Numerical study on reducing surgical smoke concentrations in a hospital operating room by various laminar airflow strategies

The objective of this study is to compare the effectiveness of different laminar airflow systems in reducing surgical smoke in hospital operating rooms using computational fluid dynamics simulations. Three types of laminar airflow (LAF) systems were evaluated: a vertical laminar airflow (VLAF) system, a horizontal laminar airflow (HLAF) system, and a mobile laminar airflow (MLAF) unit with a vertical laminar airflow system (MVLAF). The surgical smoke removal efficiency of each system was analyzed by dividing the operating room into three zones based on the surgical staff's position and assessing exposure levels. This zone-based analysis reflects the actual distribution of surgical staff and equipment during laparoscopic surgery, providing a more comprehensive understanding of exposure risks. The results showed that the VLAF system led to higher normalized concentrations of surgical smoke in the surgical region, reaching up to 5.06 × 10⁻³, due to airflow disturbances caused by the surgical lamp's downward exhaust, resulting in relatively higher exposure risks for surgical staff. In contrast, the HLAF system significantly reduced normalized surgical smoke concentration in the same region, with a peak value of 1.72 × 10⁻³, approximately three times lower than that of the VLAF case.
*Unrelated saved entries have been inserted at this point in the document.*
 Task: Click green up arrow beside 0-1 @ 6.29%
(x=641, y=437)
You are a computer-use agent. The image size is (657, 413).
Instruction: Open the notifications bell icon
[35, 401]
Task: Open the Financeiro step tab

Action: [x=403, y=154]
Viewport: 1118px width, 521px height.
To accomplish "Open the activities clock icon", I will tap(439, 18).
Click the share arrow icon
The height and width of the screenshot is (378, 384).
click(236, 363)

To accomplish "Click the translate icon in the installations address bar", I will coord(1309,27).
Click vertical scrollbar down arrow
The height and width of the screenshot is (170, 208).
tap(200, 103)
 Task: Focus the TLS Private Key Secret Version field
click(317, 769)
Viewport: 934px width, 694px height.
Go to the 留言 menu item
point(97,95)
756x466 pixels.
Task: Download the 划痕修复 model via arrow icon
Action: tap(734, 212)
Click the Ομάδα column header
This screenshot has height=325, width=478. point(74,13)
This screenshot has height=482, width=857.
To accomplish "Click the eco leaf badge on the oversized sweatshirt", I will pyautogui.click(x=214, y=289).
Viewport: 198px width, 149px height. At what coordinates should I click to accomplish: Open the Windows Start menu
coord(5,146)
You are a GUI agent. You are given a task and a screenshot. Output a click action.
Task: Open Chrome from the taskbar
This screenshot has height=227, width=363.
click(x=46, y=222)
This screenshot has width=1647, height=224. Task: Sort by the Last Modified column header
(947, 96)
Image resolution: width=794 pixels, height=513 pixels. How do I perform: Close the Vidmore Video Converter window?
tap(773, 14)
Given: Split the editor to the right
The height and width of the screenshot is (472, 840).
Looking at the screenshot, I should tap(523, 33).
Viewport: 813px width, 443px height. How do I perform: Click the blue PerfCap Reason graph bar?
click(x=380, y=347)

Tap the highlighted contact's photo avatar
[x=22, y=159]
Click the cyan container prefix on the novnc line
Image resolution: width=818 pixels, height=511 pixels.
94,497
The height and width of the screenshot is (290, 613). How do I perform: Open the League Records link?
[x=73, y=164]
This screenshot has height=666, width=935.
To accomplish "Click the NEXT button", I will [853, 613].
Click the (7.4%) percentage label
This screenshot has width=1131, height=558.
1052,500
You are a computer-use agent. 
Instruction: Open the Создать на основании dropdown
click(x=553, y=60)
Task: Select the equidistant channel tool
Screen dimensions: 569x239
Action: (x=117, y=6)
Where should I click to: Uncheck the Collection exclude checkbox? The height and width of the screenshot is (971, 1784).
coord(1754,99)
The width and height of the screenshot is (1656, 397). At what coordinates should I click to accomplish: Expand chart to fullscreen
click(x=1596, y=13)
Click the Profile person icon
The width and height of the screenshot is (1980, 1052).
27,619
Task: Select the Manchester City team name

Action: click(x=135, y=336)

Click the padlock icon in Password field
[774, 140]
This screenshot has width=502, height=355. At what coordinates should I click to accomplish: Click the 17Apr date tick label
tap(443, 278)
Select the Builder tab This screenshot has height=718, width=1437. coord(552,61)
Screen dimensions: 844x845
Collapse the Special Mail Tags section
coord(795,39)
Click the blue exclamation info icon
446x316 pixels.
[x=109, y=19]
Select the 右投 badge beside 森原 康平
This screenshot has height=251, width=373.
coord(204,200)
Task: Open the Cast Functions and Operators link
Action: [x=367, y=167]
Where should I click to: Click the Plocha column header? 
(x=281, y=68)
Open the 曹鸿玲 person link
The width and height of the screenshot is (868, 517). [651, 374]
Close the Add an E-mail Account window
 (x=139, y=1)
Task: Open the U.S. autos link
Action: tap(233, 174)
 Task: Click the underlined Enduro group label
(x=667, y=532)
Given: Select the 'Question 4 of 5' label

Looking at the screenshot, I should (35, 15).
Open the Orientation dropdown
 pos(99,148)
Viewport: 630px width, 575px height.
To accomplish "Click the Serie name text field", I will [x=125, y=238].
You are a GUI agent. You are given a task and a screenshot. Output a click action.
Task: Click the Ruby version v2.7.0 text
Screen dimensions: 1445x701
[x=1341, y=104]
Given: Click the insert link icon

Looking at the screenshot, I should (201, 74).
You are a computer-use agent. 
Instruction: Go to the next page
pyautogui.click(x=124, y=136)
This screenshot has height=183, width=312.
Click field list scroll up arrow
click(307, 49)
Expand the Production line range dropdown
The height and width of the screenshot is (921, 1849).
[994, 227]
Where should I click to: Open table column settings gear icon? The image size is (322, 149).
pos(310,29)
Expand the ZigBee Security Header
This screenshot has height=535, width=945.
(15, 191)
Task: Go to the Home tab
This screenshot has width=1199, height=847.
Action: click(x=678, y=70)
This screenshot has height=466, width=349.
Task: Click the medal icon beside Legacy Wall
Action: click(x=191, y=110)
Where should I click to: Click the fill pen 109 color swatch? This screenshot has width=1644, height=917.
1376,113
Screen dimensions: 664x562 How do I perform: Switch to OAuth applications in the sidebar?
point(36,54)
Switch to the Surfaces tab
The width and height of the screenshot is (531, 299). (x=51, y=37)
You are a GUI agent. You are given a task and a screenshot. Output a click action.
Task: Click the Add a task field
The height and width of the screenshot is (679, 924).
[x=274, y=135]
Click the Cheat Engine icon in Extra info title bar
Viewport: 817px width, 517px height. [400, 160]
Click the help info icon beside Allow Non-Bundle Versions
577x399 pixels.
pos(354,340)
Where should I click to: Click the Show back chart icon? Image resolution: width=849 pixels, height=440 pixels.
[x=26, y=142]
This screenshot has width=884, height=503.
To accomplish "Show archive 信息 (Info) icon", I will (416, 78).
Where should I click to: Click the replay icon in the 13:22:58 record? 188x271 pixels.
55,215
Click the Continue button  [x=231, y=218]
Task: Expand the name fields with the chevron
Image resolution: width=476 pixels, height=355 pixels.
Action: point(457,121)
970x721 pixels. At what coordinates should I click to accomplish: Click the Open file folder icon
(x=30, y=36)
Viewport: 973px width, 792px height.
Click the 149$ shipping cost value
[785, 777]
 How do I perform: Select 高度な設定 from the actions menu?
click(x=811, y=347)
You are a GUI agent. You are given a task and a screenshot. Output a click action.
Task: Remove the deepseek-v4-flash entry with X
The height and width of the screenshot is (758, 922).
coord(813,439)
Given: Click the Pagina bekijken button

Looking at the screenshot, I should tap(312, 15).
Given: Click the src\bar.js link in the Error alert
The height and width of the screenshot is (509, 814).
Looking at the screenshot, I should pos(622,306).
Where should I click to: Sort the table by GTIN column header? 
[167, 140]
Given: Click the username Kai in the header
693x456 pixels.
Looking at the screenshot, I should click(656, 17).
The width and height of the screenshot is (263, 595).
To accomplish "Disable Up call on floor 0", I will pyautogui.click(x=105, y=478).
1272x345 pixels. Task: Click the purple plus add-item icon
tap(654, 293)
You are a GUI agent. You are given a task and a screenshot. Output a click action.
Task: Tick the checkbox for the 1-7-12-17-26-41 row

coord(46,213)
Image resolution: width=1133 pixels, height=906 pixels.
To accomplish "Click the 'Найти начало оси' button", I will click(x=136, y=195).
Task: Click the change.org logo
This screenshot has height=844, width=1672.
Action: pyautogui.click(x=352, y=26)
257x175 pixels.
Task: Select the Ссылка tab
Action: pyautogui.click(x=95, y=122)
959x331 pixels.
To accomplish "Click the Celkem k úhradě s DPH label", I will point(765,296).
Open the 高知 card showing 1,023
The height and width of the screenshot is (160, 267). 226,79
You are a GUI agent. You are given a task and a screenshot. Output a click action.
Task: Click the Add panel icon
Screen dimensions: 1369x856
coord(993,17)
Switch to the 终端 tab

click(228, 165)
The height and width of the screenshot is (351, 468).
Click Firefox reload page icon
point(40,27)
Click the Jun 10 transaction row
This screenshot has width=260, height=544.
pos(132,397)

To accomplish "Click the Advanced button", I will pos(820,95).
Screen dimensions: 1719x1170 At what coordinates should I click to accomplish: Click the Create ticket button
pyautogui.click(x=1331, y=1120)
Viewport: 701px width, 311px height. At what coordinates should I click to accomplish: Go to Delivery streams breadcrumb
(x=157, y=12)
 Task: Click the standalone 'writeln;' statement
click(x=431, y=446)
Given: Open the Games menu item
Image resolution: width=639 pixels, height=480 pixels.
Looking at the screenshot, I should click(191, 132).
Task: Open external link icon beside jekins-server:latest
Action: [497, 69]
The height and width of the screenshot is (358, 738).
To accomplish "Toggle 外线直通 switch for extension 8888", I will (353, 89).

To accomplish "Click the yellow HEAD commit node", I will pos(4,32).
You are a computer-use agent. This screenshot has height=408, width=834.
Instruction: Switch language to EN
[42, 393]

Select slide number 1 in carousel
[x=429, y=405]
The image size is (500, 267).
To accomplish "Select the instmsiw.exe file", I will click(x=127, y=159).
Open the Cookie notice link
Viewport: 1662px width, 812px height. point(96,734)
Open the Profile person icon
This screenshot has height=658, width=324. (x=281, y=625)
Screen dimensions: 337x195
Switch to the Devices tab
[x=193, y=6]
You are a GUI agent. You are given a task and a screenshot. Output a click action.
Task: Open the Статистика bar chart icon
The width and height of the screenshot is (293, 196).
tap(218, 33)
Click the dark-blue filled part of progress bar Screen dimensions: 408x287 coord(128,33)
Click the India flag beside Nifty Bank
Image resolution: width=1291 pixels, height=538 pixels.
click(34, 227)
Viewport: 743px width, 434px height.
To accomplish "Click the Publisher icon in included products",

The MVLAF unit (Case 3-a), when equipped with a smoke removal filter, further improved air quality, reducing the highest normalized benzene concentration to 1.09 × 10⁻³, about five times lower than in the VLAF case. Notably, the MLAF unit exhibited superior performance by mitigating weak airflow above the surgical region and enhancing local contaminant removal when equipped with a smoke removal filter. These findings provide critical insights for optimizing ventilation strategies to minimize surgical smoke exposure, thereby contributing to safer and healthier environments for operating room personnel.